OPSEC Purple Dragon
The OPSEC Purple Dragon. (Courtesy graphic)
Operations security and emergency management

Commentary by Vic Duckarmenn
21st Space Wing OPSEC Program Manager

7/21/2008 - PETERSON AIR FORCE BASE, Colo. -- Somewhere a terrorist is capable and has the intent to use chemical, biological, nuclear, radiological weapons and explosives.

In order to deter, detect and defend we must think like the adversary in the prevention and preparation phase of emergency management. The EM Program cannot prevent terrorist use of CBRNE. The only measures indicated are in our Comprehensive EM Plan 10-2 and Air Force Instruction 10-2501. Air Force Emergency Management program planning and operations that help mitigate the consequences of such attacks are more appropriately addressed under preparedness, recovery, response and mitigation.

Preparation for terrorist use of CBRNE includes thinking like the adversary first. Operations security, or OPSEC, is the five-step risk management tool that identifies the threat, protects critical controlled unclassified information, identifies your vulnerabilities, assesses the risk and defines the measures to take - before you have to deal with a full blown CBRNE attack.

REQUIRED ACTION A:
What number does the commentary on operations security and emergency management give for the Air Force Instruction that it cites?
REQUIRED ACTION B:
Continue the commentary on operations security and emergency management from its last sentence.

RECORDS:
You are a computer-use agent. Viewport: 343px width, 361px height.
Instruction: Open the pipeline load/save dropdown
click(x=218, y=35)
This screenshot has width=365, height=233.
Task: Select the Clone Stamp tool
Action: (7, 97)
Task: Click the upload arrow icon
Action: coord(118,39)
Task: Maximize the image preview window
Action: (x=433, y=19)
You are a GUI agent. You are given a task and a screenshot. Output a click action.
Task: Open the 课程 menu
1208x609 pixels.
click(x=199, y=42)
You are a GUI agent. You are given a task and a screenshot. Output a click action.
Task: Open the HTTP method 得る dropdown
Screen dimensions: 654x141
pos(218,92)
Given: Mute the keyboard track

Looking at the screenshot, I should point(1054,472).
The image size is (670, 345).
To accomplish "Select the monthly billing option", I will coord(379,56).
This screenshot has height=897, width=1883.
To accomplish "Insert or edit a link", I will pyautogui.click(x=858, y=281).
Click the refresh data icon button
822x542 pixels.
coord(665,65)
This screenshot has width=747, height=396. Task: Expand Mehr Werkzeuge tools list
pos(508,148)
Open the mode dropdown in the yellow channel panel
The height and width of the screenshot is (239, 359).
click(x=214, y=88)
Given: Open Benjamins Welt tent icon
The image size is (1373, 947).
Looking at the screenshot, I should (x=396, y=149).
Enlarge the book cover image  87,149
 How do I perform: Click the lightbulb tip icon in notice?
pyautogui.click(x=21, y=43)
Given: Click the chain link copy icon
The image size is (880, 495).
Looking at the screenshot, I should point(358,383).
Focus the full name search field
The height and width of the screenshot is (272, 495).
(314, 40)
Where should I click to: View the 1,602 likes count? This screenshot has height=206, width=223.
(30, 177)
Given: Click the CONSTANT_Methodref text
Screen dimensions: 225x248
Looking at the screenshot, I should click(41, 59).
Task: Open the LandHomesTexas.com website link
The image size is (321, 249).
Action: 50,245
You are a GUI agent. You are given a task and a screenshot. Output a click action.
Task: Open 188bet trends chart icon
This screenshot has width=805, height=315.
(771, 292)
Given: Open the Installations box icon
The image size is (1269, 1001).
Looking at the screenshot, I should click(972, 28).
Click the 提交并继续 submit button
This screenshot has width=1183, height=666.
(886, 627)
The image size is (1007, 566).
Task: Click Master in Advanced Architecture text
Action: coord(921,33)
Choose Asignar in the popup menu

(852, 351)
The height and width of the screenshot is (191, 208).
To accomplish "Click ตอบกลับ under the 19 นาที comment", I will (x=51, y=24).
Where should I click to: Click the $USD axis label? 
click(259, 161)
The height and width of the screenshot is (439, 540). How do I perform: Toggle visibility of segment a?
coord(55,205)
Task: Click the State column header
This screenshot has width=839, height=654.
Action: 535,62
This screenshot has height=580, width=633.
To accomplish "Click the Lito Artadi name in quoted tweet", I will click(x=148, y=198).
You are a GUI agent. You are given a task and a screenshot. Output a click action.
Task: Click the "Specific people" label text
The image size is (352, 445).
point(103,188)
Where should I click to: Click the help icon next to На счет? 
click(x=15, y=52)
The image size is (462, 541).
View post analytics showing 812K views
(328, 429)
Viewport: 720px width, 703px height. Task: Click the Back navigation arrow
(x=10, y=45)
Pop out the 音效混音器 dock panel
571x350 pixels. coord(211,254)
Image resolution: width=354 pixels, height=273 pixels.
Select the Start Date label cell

EXERCISE OUTPUT A:
Air Force Instruction 10-2501

EXERCISE OUTPUT B:
Terrorist use of CBRNE materials is separated from CBRNE warfare because of the legal requirements for handling the terrorist incident as a crime scene. The information generated from the scene is critical, sensitive and possibly classified. If a national defense area is declared, even the trash from that area must be under full military control. OPSEC must be considered in the planning phase of emergency management as well as during the response. The incident commander's planning staff must establish the initial plan of action or friendly course of action. Steps must be taken to mitigate the adversary's advantage of surprise.

Our future response to terrorist use of CBRNE requires many of the same response actions as other types of incidents. However, responders must also establish and maintain a chain of custody for evidence preservation as directed by the incident commander. The terrorists may try to destroy the evidence, and this creates additional planning burdens. Think like the wolf -- responders must be alert for physical indicators and other outward warning signs of additional CBRNE events, including armed assault. Also, they must consider the potential for secondary attack, such as chemical dispersal devices, secondary explosive devices or booby traps.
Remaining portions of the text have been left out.